(Questions to answer)
**a)** In the text on inspiration porn, what is the title of David Perry's piece?
**b)** Write what comes next in the text on inspiration porn, starting after its final sentence.

(Document text)
■ ■ ■ ■

We are all too aware of the risk of being filmed for someone’s feel-good story (or for someone to mock, but that could be another post). We already face enormous pressure to not ask for help – to be the “supercrip” and “overcome” our disabilities – and the risk of being a viral story is yet another reason we might avoid asking for help when we need it.

Inspiration Porn Hides Key Issues


Inspiration porn also hides key social and policy issues. In “Inspiration Porn Further Disables the Disabled,” David Perry writes of these kinds of stories, “[the stories] all feature people doing good things. There’s nothing necessarily wrong with the content of these stories, of course, but the way they’re told conceals the real issues faced by the disability community… Inspiration porn makes us feel that everything is going to be OK.” Perry also wonders: Why isn’t the state of Kentucky providing community-based supports to the wheelchair user at Qdoba, so she doesn’t have to rely on strangers to help?

In the case of that autistic boy eating alone at school, why has the school failed to model social inclusion? What about the scenario of the blind person asking for help getting on the correct train – why aren’t conductor announcements for arriving trains distinct and clear? And for the wheelchair user facing the curb—why wasn't there a curb cut to begin with?

■ ■ ■ ■

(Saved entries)
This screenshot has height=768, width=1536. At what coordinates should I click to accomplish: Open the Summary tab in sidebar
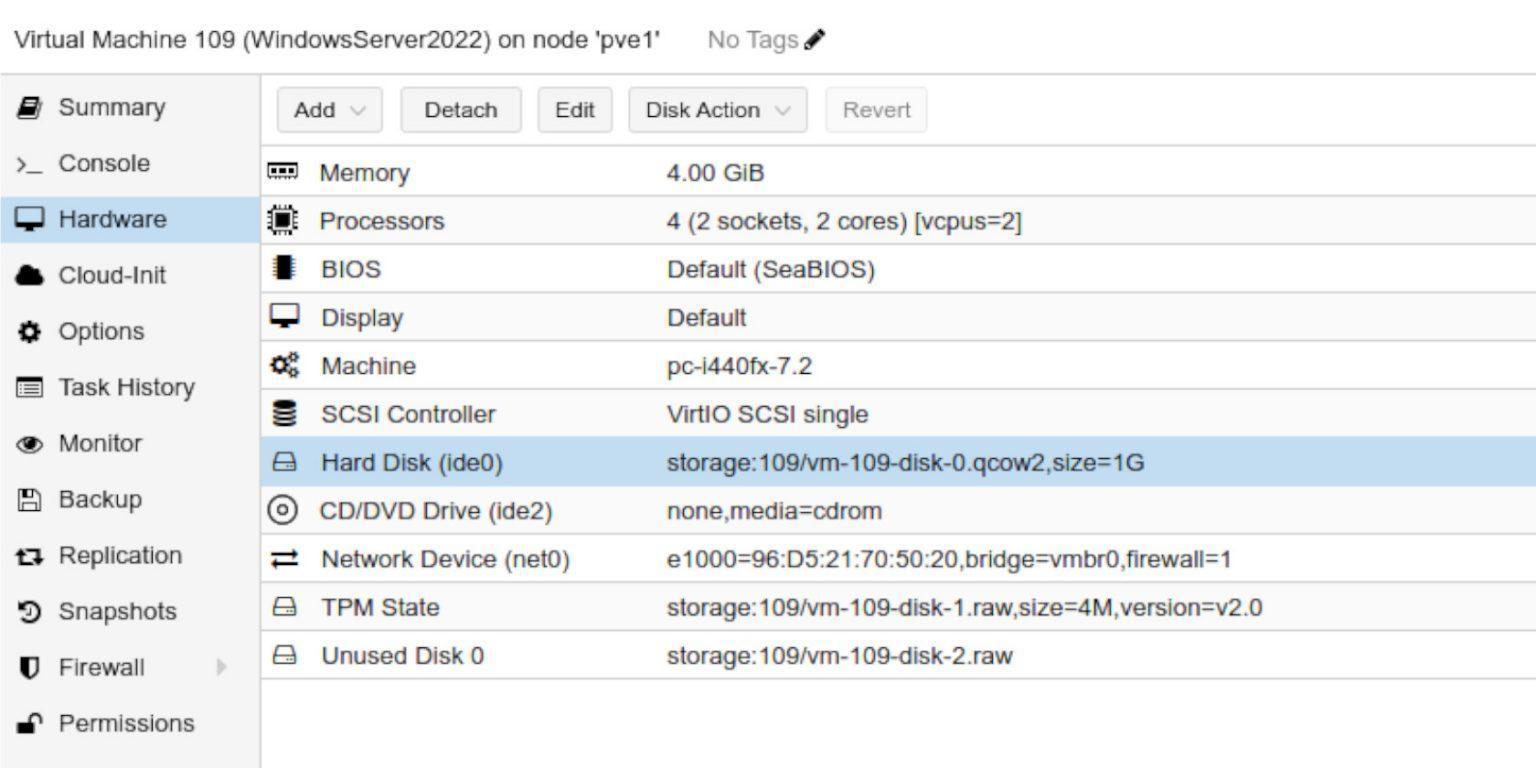tap(111, 107)
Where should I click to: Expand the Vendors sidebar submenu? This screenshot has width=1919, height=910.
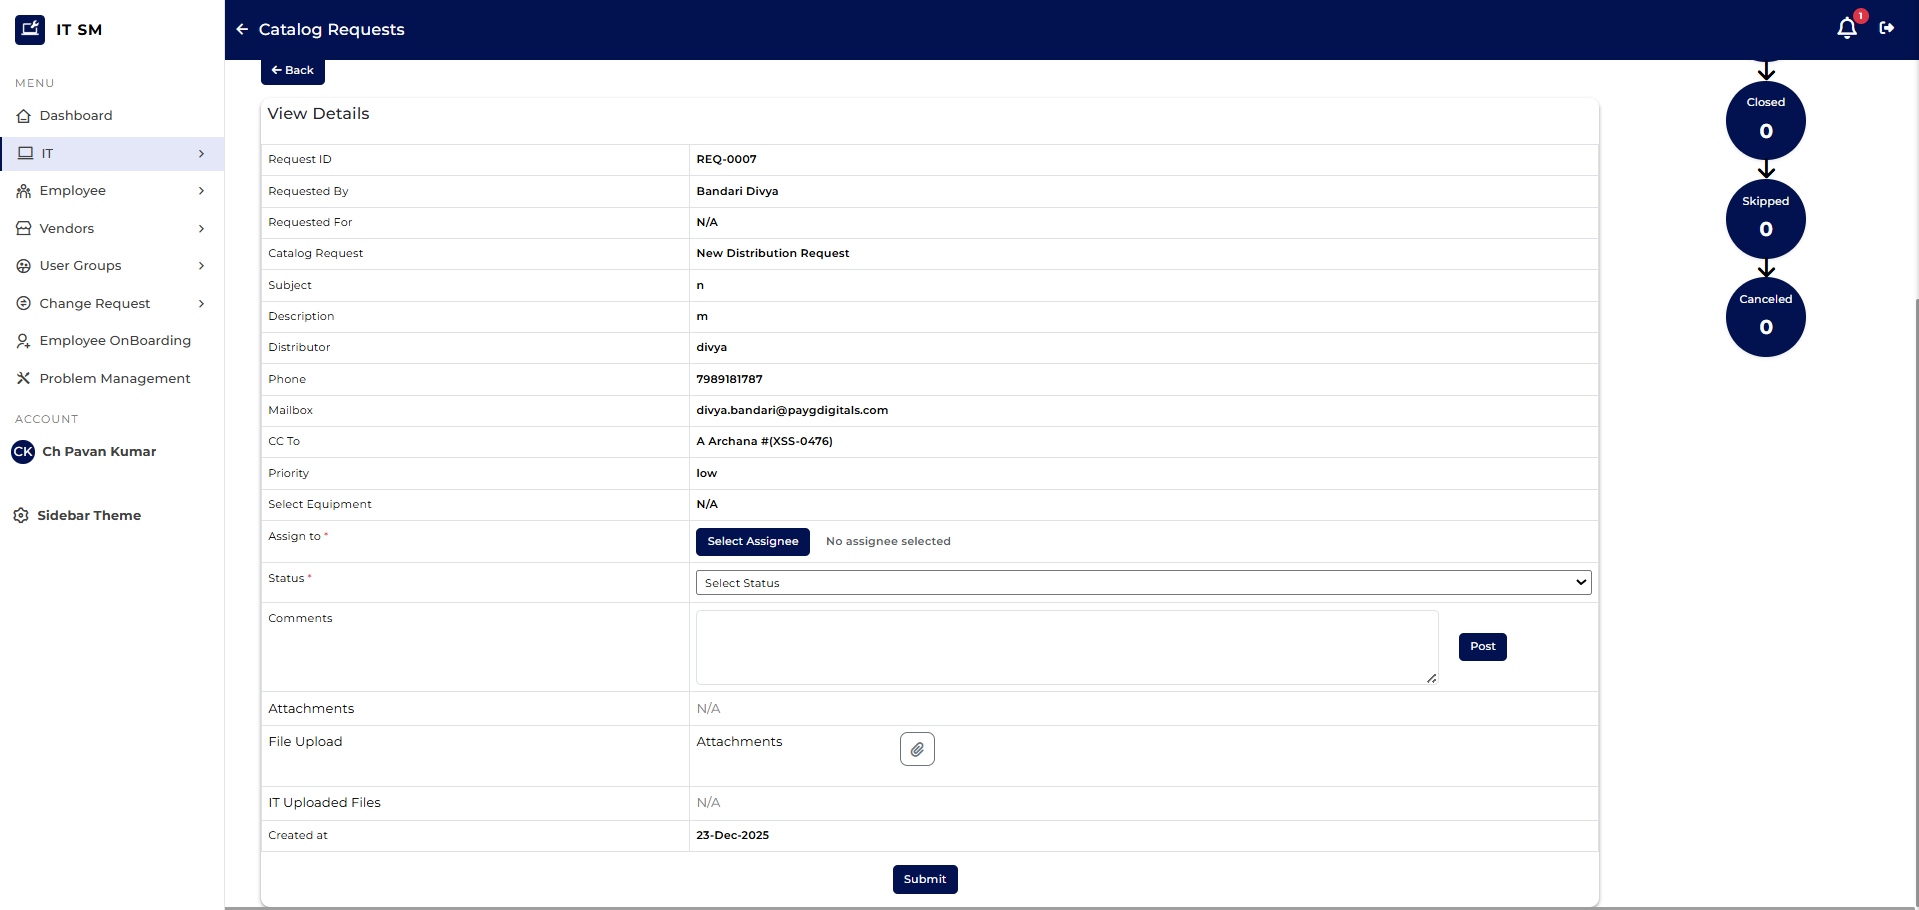coord(201,229)
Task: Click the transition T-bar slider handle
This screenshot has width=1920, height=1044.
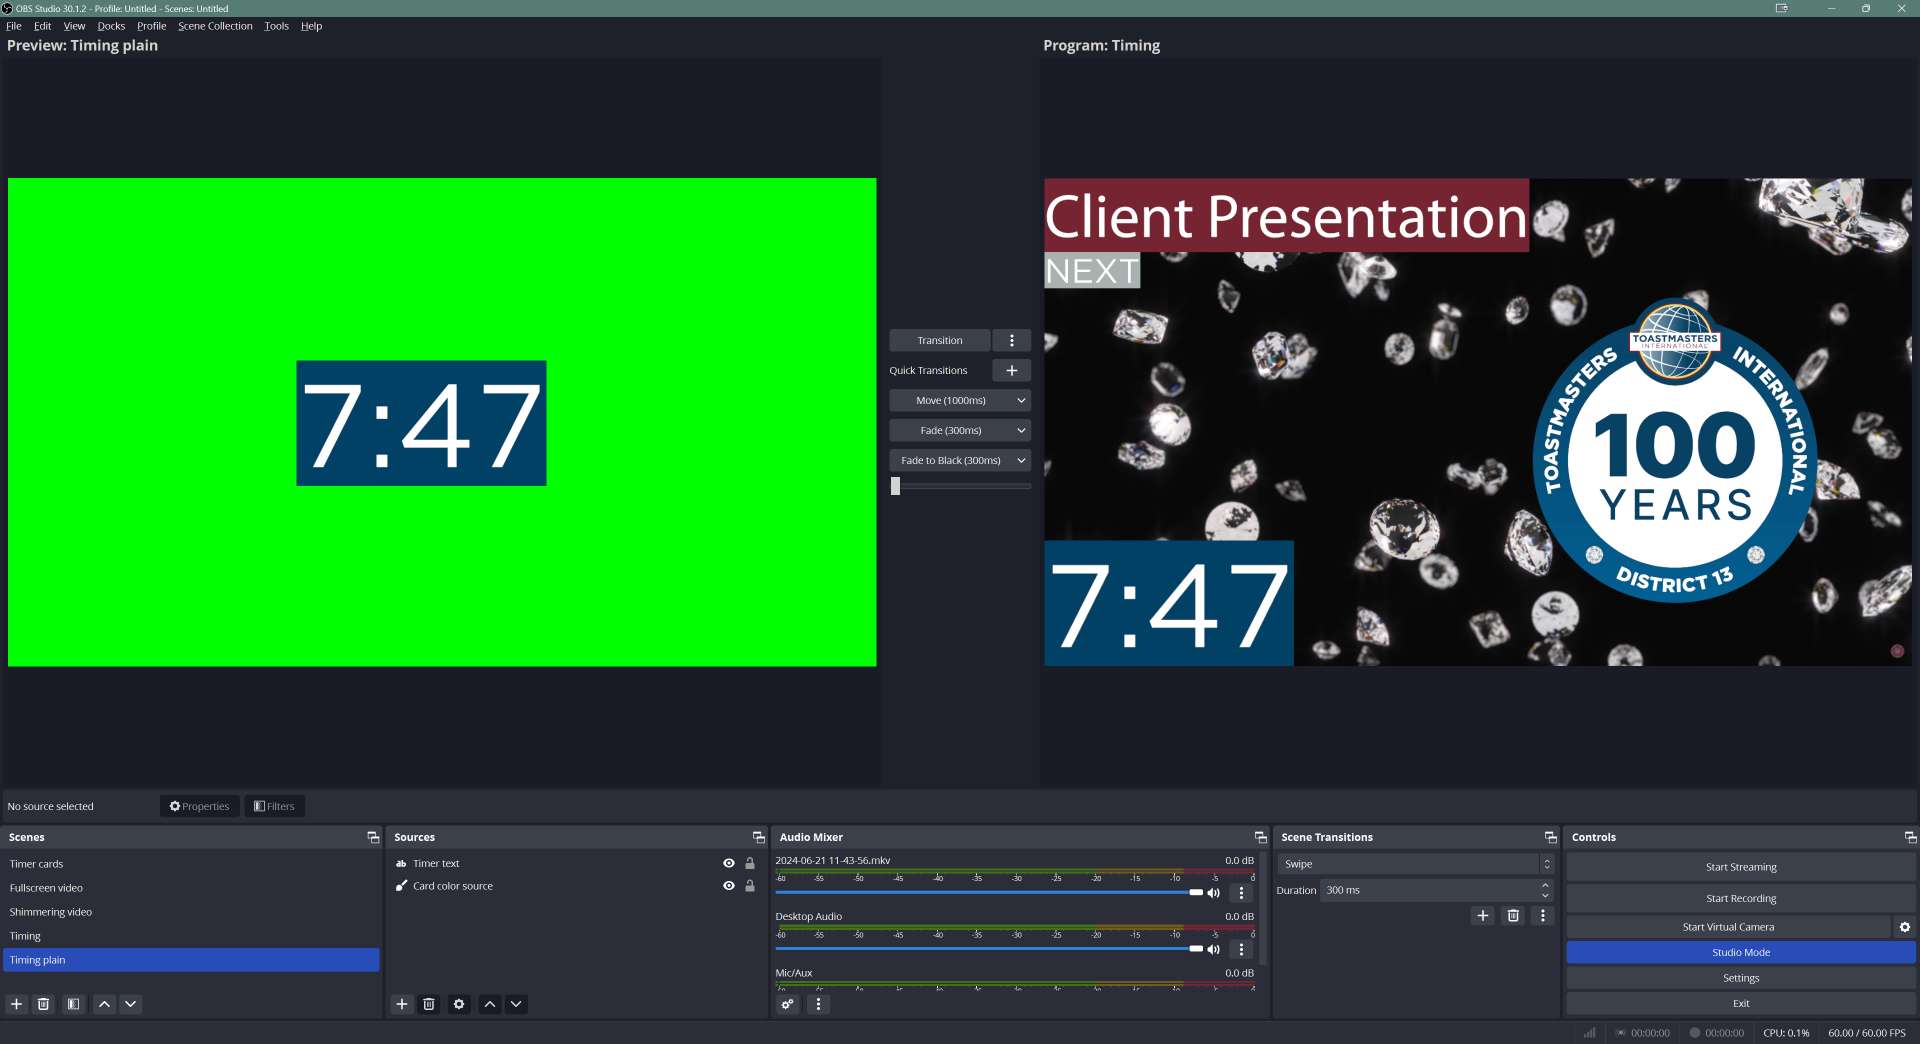Action: pyautogui.click(x=896, y=486)
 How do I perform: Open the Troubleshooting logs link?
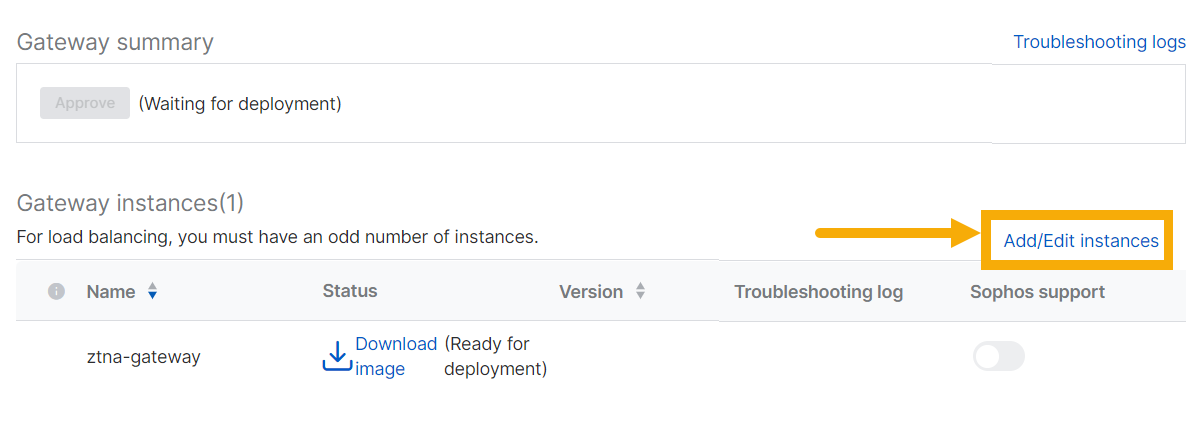click(x=1099, y=42)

■ ■ ■ ■

(Responses for each task)
**a)** "Inspiration Porn Further Disables the Disabled."

**b)**
The Destruction of Privacy


They also destroy our right to privacy. As one writer in the Chavisory blog post Deprivation of privacy and other thoughts points out, “persistently violating someone’s privacy over time also just establishes a standard (to both that person and everyone around them) that it’s acceptable to persistently violate their privacy over time.” Even if we haven’t had our privacy eroded over time, often journalists publish our names, even if the original poster of the video or story did not. Everyone now knows us as “the person in that inspirational video,” and the person helping as our hero. The instantaneous destruction of privacy tells society that it is acceptable to sacrifice our privacy to make a feel-good news story, and to do it to any disabled person…over and over again.

How It’s Toxic for Us


Finally, we notice when we get objectified as inspiration porn. We feel objectified. It is toxic. Being objectified hurts our self-image and mental health. It erodes our ability to feel safe and like we can have even some privacy. It hampers our ability to set boundaries around privacy. It makes us feel like we have no control over our life and story. We notice, and it hurts in more ways than one.

Conclusion: The Vicious Cycle


And of course, the way these viral stories get reported and commented on further a vicious cycle, encompassed in the following:
  1. We (disabled people) get seen as other: less than human, or a lower level of human.
  2. Because we are other, acts of kindness toward us seem newsworthy. We are not real people, after all. We are other. Kindness toward unpeople is as newsworthy as large-scale natural disasters and transportation accidents.
  3. The writers of these news stories objectify us. We are pity objects and have no agency. We exist to make people feel good about their deeds. We reach the bare minimum of humanity, if we are human at all. They make us seem other by teaching people that it’s a miracle anyone is nice to us at all.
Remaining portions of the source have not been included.